Her brother was telling her to go, before that which he had threatened became reality? “I thought you wanted me — ”

“What I want now is to mourn in peace.” Adam moved to the nearest rose bush, ran a finger along it with no concern for the thorns. “You’re not welcome in my chateau anymore. You, Celeste Dupuis, are not my sister.”

So Celeste goes. She tries to build a cottage in the woods. She gets everything she wanted, and so does Adam. And the victory is not only hollow, but wrong. She’d wanted the wrong thing this whole time. Just before the Third Plot Point, Celeste was given a chance to choose love over power, to follow her lover to Paris and give up the scheme. Instead, she gets exactly what she wanted. Be careful what you wish for, after all.

Why It Works

The All Is Lost moment is so vital in traditional stories because it’s the moment when the character picks herself up off the floor, regroups, and finally learns to embrace the truth they’ve been denying.
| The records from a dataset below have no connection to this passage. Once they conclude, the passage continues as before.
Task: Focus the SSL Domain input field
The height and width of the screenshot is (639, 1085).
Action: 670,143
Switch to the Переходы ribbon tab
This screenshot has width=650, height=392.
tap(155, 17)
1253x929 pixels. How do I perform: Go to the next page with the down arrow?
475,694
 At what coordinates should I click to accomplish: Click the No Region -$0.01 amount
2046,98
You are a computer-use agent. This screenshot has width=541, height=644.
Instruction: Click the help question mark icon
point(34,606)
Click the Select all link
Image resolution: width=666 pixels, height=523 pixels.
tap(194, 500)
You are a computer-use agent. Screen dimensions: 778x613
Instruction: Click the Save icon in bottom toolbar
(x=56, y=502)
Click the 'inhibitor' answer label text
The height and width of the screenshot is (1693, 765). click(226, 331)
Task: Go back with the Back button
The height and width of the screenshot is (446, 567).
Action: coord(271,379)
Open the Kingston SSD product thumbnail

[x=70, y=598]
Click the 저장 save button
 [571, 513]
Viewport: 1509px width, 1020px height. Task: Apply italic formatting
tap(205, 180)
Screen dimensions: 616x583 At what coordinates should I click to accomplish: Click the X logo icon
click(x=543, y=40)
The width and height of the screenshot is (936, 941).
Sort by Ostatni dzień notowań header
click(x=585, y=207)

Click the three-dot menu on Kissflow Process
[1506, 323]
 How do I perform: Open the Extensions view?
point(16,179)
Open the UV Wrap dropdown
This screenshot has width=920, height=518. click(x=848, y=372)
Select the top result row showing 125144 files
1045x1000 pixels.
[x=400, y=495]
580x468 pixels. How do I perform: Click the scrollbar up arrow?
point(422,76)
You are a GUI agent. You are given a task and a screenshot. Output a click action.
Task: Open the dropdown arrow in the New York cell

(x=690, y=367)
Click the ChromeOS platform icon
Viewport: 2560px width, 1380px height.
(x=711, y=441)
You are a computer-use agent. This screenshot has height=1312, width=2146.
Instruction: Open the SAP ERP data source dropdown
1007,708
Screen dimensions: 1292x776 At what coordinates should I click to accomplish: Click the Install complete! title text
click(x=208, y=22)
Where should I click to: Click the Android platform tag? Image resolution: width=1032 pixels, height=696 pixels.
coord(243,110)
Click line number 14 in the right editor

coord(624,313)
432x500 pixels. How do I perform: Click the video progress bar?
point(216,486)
This doesn’t work for a fall arc, which I realized the hard way. With the original draft, I got to the final moment of her fall, and she didn’t seem all that bad. She seemed justified. It seemed A Bit Much, maybe, but that was it. It didn’t land, not the way I wanted it to.

Giving her what she wants instead — what she’d used as her justification for her means the whole book — means she can’t use that as an excuse anymore. Giving her brother, the antagonist, a positive change arc meant I could show her refusal to accept that. Show how she had become the bad guy by the end.

Celeste got her little plot of land. She got self-sufficiency. But because she had originally wanted the wrong thing to begin with, it didn’t satisfy her. It wasn’t enough. Because she didn’t have an All Is Lost moment mourning the sacrifices that had already been made, her victory was hollow and her ability to learn from her mistakes lost.

She goes on to darker and darker choices, before finally getting to enact the revenge she wanted all along, on a prince who no longer deserves it.

If you’re writing a Fall Arc — or outside of a “traditional” character arc at all — make sure that the beats you choose still match the outcome you’re looking for. Eliciting emotion in your reader needs to be the priority, far over hitting the “right” plot points.